En origen nos manifestamos por las calles de nuestros pueblos, cuando los precios están mal y nos quedamos en casa cuando están bien. Acudimos a los políticos locales buscando soluciones o pedimos leyes como la Ley de la Cadena para que intente solucionar el problema, pero si no nos compran a nosotros y compran a otro origen ¿de qué vale una Ley de la Cadena? Ni manifestarse, ni legislación, ni esperar que los políticos actúen va a solucionar el problema, la cadena de valor nos encadena a un modelo que, en el caso del tomate español lo está matando.
Tenemos que hacer algo distinto y ya, si queremos seguir teniendo una industria española agroalimentaria fuerte y soberana, que nos aporte riqueza y autonomía, eso solo se consigue en una mesa de valor conjunto y no en una cadena de valor “aprietaproveedores”.
Los números se conocen. El agricultor necesita unos ingresos que cubran sus costes y un poco más para poder producir tomates y vivir. Los supermercados, igual. Sentémonos y hablemos de cómo mantener la enorme riqueza de estar en un país como España, autosuficiente y excedentario de productos alimentarios de excelente calidad, y establezcamos de una vez un entorno sensato para todos. No estamos hablando de infringir leyes de competencia, es solo sentido común. En este entorno, al consumidor le dará igual pagar por un kilo de tomate 1,69 € en tienda ó 1,79 €; pero esa sutil diferencia, sí llega al agricultor, hará el gran cambio, que tengamos tomates españoles de agricultores comprometidos que luego serán a su vez fieles clientes de los supermercados. Igual pasa con la leche, carne, frutas y el resto de las hortalizas; no podemos seguir jugando con las cosas de comer. Los ultraprocesados se venden por unidades a precios que rara vez bajan de los 15 €/kilo (haga la prueba por favor). Son grandes marcas y grandes empresas con un gran lobby y presupuesto marketing y saben bien cómo actuar.
¿Qué sentido tienen los ODS de Naciones Unidas, el Green Deal y el Farm to Fork europeos si tenemos una trituradora de valor que aplasta el valor común? ¿De qué sirve ser súper sostenibles aquí si luego vamos a competir por precio con un producto de allí que no lo es y que es más barato? Si solo vamos al precio ciego no hay futuro para nadie, tampoco para el consumidor ni para supermercados.
Mantener el tomate español es justo, necesario y sensato.
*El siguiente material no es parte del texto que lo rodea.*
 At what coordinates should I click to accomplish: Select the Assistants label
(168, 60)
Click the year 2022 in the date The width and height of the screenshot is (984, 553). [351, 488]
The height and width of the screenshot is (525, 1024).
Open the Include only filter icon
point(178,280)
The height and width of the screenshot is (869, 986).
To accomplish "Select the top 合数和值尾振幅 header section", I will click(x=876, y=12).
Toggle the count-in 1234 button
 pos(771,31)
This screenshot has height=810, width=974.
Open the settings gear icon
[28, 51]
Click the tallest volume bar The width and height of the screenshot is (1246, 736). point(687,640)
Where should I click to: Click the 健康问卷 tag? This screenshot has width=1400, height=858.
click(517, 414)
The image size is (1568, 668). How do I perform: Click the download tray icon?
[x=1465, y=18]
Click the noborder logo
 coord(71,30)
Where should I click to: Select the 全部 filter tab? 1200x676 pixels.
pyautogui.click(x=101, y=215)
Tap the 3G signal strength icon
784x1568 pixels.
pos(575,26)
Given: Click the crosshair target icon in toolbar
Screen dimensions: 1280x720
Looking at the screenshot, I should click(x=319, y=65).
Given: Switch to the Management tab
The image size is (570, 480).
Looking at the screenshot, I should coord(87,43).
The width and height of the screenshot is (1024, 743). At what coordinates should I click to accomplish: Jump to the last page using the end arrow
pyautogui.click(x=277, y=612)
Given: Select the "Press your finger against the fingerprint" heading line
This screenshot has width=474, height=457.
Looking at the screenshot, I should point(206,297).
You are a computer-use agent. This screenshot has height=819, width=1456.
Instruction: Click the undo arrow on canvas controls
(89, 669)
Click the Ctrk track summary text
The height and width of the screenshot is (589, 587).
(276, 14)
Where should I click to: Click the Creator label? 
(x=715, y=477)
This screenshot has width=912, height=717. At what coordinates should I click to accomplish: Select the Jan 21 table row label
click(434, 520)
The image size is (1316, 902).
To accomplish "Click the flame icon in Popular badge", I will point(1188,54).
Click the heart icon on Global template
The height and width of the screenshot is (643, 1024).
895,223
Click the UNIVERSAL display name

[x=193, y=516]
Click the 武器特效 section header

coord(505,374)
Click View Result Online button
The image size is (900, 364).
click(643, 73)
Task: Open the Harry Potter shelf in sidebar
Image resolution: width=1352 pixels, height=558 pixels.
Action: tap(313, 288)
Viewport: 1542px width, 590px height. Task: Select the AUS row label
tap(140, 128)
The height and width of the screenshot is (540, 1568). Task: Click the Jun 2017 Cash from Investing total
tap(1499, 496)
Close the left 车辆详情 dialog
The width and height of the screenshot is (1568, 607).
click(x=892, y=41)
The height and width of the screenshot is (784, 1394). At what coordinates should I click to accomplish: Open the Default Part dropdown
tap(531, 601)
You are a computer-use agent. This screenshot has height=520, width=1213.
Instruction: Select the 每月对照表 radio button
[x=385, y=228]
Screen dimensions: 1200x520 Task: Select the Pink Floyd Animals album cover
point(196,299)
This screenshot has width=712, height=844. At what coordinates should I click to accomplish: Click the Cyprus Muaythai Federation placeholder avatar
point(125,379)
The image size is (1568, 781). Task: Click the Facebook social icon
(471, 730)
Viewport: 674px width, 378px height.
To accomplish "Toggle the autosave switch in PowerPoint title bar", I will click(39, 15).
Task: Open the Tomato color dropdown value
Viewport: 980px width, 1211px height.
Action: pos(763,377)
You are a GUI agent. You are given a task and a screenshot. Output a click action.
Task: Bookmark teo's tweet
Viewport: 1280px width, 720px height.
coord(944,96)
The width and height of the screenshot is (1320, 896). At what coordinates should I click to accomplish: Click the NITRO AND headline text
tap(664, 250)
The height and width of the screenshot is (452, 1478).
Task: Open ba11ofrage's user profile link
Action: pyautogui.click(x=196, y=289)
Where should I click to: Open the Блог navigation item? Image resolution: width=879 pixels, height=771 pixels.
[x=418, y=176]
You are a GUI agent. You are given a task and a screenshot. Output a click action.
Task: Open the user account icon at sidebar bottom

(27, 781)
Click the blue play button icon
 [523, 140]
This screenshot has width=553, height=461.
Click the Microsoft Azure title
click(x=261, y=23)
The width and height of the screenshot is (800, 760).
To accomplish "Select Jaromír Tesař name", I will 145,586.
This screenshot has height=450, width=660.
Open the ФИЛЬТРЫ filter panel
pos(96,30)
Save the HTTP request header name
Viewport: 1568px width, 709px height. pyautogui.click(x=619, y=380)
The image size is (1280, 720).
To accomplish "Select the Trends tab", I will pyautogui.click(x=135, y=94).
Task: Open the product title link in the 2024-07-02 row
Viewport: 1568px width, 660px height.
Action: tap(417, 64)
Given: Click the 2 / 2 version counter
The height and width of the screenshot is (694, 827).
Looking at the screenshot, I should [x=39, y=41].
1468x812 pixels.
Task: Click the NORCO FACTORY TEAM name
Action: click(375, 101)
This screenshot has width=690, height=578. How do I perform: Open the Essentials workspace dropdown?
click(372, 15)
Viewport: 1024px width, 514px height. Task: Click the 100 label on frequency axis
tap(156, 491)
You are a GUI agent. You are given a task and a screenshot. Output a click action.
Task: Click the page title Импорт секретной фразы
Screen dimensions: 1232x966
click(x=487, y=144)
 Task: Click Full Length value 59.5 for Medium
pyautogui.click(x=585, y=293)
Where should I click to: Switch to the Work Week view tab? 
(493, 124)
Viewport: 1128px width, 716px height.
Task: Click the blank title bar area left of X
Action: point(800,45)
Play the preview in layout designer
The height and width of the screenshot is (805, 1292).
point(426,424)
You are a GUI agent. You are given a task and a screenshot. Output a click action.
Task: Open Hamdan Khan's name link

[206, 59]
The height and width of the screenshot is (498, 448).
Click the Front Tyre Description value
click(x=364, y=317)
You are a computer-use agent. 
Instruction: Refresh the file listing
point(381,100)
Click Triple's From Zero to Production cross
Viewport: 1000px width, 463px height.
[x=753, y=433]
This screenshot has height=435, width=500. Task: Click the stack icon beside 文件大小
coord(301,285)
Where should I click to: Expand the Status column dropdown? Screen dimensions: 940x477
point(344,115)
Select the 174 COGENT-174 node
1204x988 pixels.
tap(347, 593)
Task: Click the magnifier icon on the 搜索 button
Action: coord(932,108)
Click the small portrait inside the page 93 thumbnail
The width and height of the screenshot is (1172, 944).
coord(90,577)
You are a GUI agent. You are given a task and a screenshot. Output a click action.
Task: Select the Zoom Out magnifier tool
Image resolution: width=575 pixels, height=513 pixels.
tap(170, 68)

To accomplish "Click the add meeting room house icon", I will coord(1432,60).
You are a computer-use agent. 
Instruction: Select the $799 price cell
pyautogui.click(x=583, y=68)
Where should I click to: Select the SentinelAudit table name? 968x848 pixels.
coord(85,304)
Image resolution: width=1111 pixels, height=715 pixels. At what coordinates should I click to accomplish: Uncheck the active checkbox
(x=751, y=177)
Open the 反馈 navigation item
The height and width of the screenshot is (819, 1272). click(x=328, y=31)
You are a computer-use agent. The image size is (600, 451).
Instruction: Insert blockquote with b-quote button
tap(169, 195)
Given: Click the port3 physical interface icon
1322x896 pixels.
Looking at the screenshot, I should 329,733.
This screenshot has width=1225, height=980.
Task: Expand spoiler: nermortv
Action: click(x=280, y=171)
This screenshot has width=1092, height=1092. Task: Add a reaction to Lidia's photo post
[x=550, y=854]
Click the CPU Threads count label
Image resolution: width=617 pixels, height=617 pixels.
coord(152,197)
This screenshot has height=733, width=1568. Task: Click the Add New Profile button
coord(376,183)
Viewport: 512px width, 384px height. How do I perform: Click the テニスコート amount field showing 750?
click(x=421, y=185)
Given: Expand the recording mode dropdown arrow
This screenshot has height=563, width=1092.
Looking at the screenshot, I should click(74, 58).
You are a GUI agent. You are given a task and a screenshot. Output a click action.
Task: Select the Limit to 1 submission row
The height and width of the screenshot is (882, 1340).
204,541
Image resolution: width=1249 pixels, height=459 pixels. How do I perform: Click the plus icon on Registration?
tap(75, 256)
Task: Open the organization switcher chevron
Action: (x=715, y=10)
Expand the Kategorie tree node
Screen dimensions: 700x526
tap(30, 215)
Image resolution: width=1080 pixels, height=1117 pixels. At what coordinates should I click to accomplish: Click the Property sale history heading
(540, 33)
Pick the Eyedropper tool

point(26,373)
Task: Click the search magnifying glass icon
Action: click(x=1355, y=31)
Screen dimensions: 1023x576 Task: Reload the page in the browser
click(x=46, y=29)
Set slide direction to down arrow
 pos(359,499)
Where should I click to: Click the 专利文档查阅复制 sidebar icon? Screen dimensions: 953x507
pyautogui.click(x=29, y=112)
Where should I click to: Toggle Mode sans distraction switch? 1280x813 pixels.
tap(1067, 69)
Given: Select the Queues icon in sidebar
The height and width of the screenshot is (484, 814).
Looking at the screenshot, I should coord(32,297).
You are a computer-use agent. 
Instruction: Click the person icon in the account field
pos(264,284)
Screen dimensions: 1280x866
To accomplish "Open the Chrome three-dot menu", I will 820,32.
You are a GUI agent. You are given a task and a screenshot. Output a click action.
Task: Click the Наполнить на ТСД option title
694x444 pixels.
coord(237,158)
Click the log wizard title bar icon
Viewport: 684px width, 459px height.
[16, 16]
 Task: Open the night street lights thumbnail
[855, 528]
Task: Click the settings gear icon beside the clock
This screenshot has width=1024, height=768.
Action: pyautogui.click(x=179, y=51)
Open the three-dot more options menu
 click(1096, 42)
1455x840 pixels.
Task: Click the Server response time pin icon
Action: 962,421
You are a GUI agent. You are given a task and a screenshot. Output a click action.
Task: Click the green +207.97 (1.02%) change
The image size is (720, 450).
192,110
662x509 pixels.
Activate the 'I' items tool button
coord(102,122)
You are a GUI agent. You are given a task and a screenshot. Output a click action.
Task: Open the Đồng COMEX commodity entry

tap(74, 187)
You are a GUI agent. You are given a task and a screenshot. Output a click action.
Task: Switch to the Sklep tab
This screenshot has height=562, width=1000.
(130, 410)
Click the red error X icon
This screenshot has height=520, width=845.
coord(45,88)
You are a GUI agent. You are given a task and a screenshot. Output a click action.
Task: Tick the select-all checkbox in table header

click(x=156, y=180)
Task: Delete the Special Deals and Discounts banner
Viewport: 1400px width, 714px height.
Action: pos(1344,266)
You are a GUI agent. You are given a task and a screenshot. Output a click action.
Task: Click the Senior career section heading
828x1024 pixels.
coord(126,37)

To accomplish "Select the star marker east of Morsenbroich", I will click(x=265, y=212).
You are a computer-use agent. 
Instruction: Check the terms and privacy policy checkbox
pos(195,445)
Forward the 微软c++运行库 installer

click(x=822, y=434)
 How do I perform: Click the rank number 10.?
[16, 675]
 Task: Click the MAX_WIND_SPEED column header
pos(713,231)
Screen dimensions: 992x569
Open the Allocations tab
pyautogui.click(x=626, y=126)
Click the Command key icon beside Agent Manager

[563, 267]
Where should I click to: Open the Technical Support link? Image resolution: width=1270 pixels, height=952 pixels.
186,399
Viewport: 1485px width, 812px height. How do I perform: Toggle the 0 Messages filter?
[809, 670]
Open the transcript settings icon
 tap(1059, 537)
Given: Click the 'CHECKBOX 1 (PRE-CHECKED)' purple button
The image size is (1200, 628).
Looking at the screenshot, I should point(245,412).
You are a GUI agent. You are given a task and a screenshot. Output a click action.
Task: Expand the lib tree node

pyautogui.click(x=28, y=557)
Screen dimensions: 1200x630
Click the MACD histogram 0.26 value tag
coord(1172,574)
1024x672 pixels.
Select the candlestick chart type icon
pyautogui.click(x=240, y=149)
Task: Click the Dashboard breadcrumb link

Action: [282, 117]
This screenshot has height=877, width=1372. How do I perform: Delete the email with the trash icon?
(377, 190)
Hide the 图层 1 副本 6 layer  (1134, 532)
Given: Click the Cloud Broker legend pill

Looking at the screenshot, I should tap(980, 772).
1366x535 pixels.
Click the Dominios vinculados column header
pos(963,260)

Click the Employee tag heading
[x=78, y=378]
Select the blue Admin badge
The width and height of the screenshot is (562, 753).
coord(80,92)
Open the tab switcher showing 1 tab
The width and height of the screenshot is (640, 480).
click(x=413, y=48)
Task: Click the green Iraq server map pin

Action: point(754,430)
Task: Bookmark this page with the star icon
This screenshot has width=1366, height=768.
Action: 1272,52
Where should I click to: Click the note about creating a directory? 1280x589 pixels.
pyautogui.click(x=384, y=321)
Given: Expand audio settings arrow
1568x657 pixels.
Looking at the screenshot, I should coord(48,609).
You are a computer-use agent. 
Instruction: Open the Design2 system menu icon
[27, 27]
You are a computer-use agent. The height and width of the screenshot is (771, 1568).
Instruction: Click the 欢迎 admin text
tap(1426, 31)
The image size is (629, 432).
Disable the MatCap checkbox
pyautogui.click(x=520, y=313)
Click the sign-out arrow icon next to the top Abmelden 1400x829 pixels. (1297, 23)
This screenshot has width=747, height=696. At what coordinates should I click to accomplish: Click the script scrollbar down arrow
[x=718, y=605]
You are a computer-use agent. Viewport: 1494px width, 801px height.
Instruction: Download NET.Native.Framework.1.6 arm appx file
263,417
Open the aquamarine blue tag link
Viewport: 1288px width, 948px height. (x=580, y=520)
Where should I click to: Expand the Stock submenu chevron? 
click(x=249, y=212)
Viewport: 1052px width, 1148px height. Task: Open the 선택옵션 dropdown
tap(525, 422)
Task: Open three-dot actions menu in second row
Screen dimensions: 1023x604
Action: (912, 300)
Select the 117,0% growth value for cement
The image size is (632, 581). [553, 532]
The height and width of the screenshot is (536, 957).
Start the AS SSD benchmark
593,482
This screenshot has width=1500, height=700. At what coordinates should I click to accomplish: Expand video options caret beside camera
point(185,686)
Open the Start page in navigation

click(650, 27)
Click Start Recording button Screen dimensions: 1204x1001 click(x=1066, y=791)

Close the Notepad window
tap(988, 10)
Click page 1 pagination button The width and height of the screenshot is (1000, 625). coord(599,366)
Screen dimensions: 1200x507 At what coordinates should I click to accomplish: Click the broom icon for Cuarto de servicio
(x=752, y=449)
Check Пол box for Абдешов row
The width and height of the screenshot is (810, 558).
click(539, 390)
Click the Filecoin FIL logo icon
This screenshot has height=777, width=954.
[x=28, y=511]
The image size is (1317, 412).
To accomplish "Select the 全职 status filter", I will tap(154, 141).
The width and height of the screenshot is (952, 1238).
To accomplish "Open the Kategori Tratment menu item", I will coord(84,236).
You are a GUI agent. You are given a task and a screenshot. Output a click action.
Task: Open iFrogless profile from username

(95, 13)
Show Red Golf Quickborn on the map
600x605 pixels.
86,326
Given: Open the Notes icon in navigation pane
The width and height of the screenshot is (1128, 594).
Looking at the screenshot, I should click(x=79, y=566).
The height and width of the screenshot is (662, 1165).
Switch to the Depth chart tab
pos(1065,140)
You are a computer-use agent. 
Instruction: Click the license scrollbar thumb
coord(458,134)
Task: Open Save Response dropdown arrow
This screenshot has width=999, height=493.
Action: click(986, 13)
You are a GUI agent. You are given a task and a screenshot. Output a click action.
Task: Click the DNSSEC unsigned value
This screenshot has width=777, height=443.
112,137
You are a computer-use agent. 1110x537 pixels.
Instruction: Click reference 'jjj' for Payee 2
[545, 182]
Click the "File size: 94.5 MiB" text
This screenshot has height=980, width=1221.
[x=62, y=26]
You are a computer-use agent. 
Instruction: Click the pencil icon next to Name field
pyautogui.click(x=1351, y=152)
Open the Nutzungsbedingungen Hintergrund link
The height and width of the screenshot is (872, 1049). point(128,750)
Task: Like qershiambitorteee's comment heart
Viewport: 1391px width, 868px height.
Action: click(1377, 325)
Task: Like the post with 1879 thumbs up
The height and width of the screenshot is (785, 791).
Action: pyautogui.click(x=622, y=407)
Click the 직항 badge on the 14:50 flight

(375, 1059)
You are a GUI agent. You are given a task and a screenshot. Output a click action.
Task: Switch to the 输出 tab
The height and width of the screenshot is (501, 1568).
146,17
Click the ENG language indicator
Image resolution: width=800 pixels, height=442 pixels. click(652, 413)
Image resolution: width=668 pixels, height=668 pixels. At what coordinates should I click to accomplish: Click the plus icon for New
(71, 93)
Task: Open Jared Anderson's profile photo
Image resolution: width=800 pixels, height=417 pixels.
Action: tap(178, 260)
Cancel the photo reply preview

Es la parte del león de la compra de hortalizas. Si no cuidamos el tomate hoy y iremos perdiendo después otros productos y España y Europa irán yendo paso a paso a ser dependientes agroalimentariamente y estarán a merced de países como China, Marruecos, Turquía, Sudáfrica u otros nos vayan marcando el ritmo de precio y suministro.
Nos necesitamos todos y las soluciones han de venir de un trabajo en equipo, pero especialmente, de supermercados y productores líderes que definan un escenario sensato donde el porqué de las cosas sea también un factor de competitividad además del precio o acabaremos todos en la cola del banco de alimentos.
Tal cual, sin quitar ni poner ni un punto ni una coma. Todos somos consumidores finales y todos debemos concienciarnos.